LISTED ENTRIES.

----------

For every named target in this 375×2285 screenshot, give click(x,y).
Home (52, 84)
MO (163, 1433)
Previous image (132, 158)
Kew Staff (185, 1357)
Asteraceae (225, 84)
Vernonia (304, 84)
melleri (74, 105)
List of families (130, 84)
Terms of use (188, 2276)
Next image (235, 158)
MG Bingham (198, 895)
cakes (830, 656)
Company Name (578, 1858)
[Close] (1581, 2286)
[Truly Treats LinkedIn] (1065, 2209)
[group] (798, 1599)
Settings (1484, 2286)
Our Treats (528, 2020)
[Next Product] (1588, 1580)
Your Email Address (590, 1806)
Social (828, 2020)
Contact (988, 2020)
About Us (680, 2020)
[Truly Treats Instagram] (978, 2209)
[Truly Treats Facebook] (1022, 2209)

----------

PROMPT. Would you transcribe the listing word for word?

RESULT OF THIS TASK.
For every named target in this 375×2285 screenshot, give click(x,y).
Home (52, 84)
MO (163, 1433)
Previous image (132, 158)
Kew Staff (185, 1357)
Asteraceae (225, 84)
Vernonia (304, 84)
melleri (74, 105)
List of families (130, 84)
Terms of use (188, 2276)
Next image (235, 158)
MG Bingham (198, 895)
cakes (830, 656)
Company Name (578, 1858)
[Close] (1581, 2286)
[Truly Treats LinkedIn] (1065, 2209)
[group] (798, 1599)
Settings (1484, 2286)
Our Treats (528, 2020)
[Next Product] (1588, 1580)
Your Email Address (590, 1806)
Social (828, 2020)
Contact (988, 2020)
About Us (680, 2020)
[Truly Treats Instagram] (978, 2209)
[Truly Treats Facebook] (1022, 2209)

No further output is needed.